Jettison That Which Does Not Serve You
I have a personal policy that whenever I feel sad about my parents’ deaths or miss them and want to cry, I let it rip. I love and loved my parents so much that to intentionally prevent myself from truly feeling their loss would feel… wrong.
So I let myself cry, every time, and on this day. And by about mid-afternoon, I had a revelation. At every opportunity, I was making decisions my parents would have been proud of -- and, frankly, decisions that my parents wouldn’t have been able to make themselves.
In comparison, I had it easy: I just had my first 18-plus years in this kitchen, and a few years after college. But my parents lived their entire adult lives in this space, for most of their 44 years of marriage. Now, I can understand how crippling that history, that tenure, was for them.
Our home -- and yours, too -- holds so many memories in every square foot.
For me, when that demolition began in the kitchen, so many emotions resurfaced. But after the dust settled and tears dried, I thought something that’s crossed my mind many times over the last three years: This is my new normal.
Keeping the kitchen just as it was when I was a kid isn’t going to turn back the clock. It isn’t going to change the past. It just maintains the status quo.
And that’s one choice, for sure -- but back in January, I chose differently. We could have maintained our status quo in San Diego and sold the Los Angeles house.
But we didn’t.
Where everyone else saw sadness, grief and what once was, we saw opportunity.

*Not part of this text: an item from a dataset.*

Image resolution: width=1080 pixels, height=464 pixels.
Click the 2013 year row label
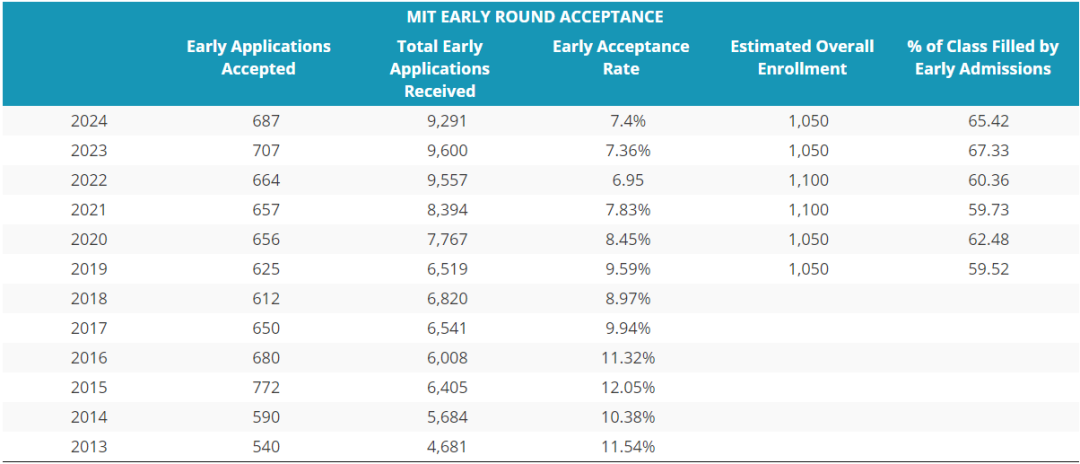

We saw the house like an unfinished script. It already had beautiful stories and bulleted notes for how the narrative would develop, but it just needed a creative spirit and fresh energy to progress.
Mom’s renovation chapter is in the bathroom. Dad’s renovation chapter is in the living room. And with the kitchen and new floors, Mike and I will have the start of our renovation chapter.
As emotionally difficult as demo day was, I know that the end will be worth every penny, tear and minute. This home will become the perfect space for us, our current lifestyle, and how we hope to live in the future. I know it, because I’ve seen glimpses of it with the officebar, the backyard, and Mike’s garage.
I often use the mantra “destroy to create” in coaching, in the context of tearing apart core habits, routines and processes, optimizing them, and creating a new, streamlined system. The idea is to free yourself of anything that doesn’t bring you results.
The demo team had a clear “destroy to create” mission. And by authorizing, funding and following through on the renovation plans, so do I.
But there’s more to this than just physical changes. By destroying the most familiar, memory-filled room in this home, I created the possibility of a new context and identity for it. A new beginning.
This is my childhood home, and always will be. Cabinet configurations and countertops won’t change that.
But for now and the future, it must serve Adult Me and Mike. And that requires some fresh energy and new ideas.
Soon, very soon, we’ll be able to use and enjoy our new custom kitchen -- and the promise of that wonderful near-future vision is what carries me through these noisy, microwave-dinner days.